Джей резко выворачивает руль, чтобы не въехать в древесный сук, упавший поперек дороги. Мой ремень закреплен слишком свободно, и я врезаюсь боком в дверь.
– Извини, я случайно, – говорит Джей. Держится он со спокойным достоинством, с таким человеком хорошо оказаться рядом во время урагана, но у него есть мелкие нервные привычки – почесывать обритую голову, разглаживать густые брови. Теперь, разглядев его поближе, я вижу, что на самом деле ему не больше двадцати трех или четырех, хотя он кажется намного старше – морщинки заботы на лице, грязь, въевшаяся под ногти, в трещинки на ладонях. Они с Эвелин, должно быть, родили Глорию, когда были еще подростками.

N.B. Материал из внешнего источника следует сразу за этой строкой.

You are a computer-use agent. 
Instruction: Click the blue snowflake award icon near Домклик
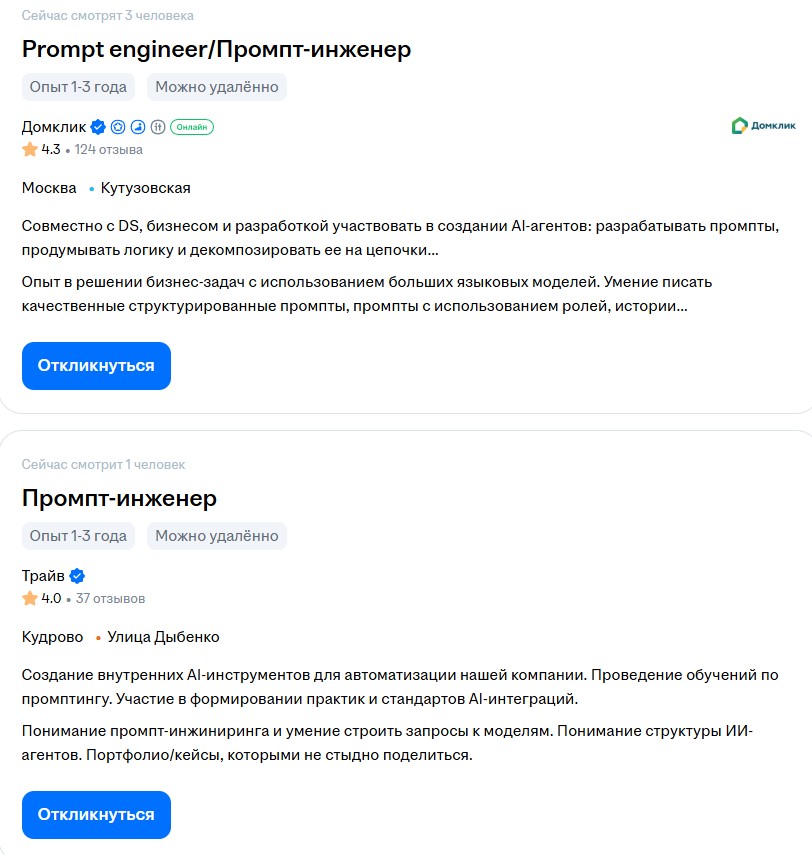[x=118, y=127]
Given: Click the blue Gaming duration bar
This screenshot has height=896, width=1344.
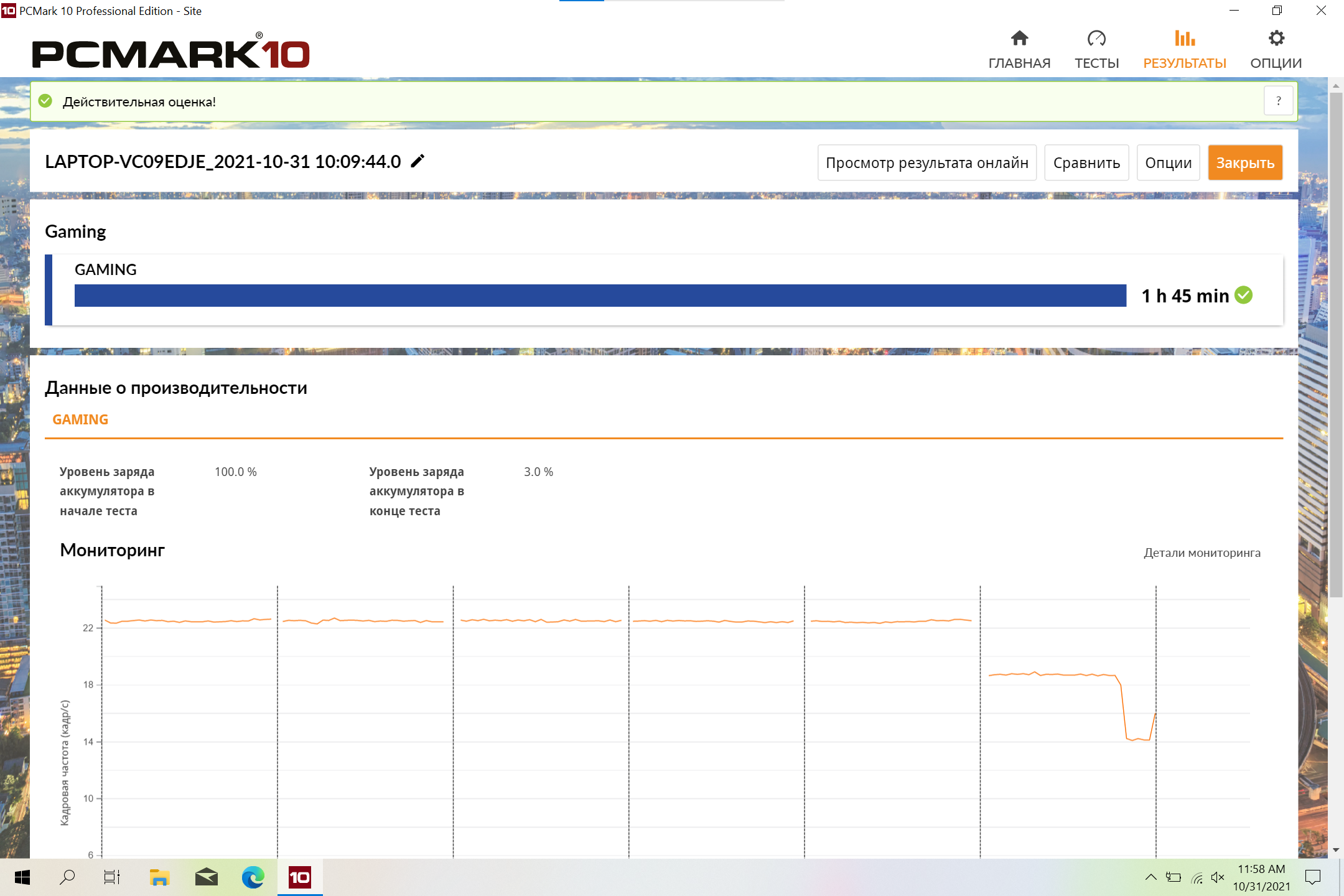Looking at the screenshot, I should click(600, 296).
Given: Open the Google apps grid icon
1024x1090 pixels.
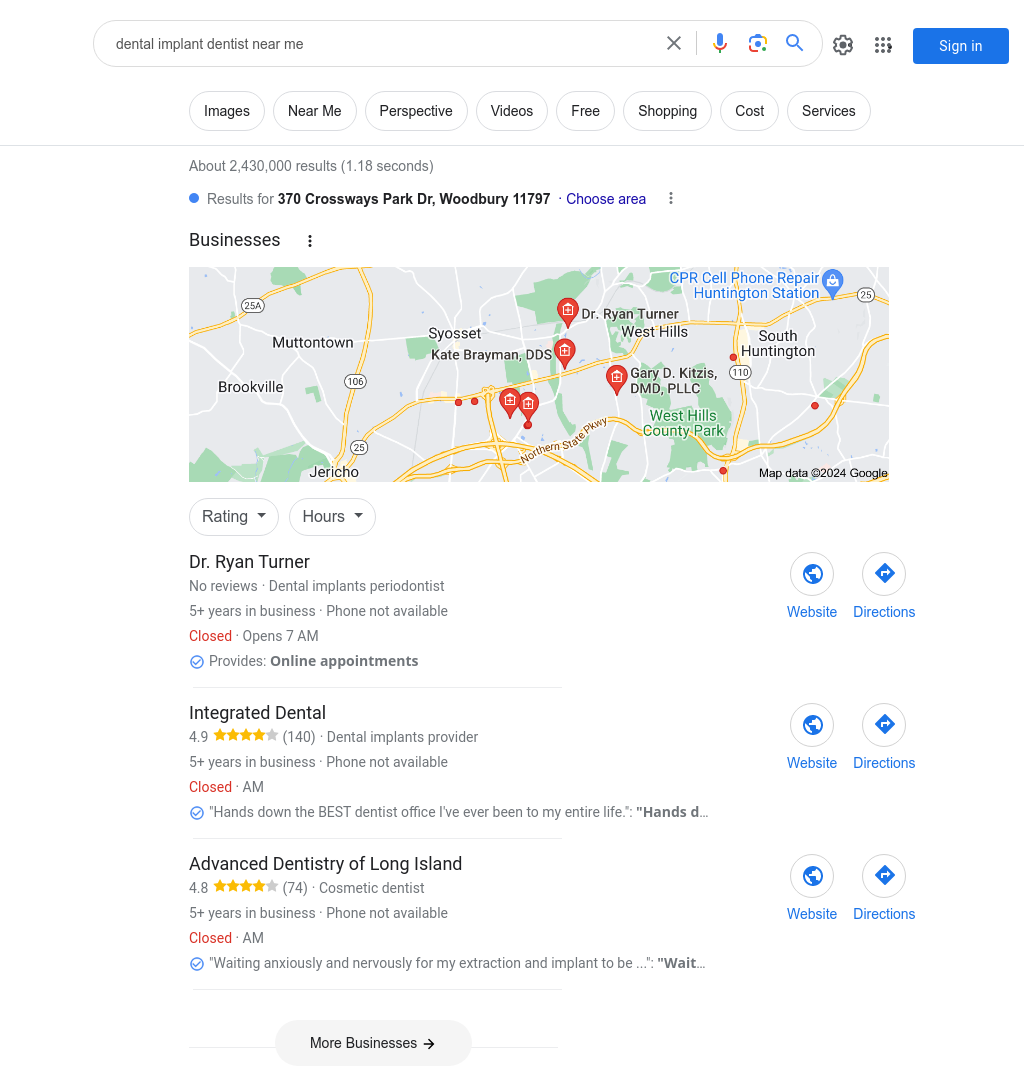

Мы паркуемся на земляной парковке, заполненной десятками автомобилей, в основном грузовичками-пикапами. За парковкой – прилавки и палатки, установленные рядами, блошиный рынок под открытым небом. Я чувствую, как меня втягивает в мое прежнее «я» – или, может быть, мое прежнее «я» втягивается обратно в меня. Молодой человек, который жаждал все спасать, который не мог пройти мимо распродажи старьевщика, не унося с собой домой открытки, фотографии, очки без линз, любые предметы, вызывавшие какой-то отклик; который не мог не видеть знаки в этих предметах, который превращал их в мусорные скульптуры, продавал их как произведения искусства пару лет после окончания колледжа – до того как я написал свою первую книгу.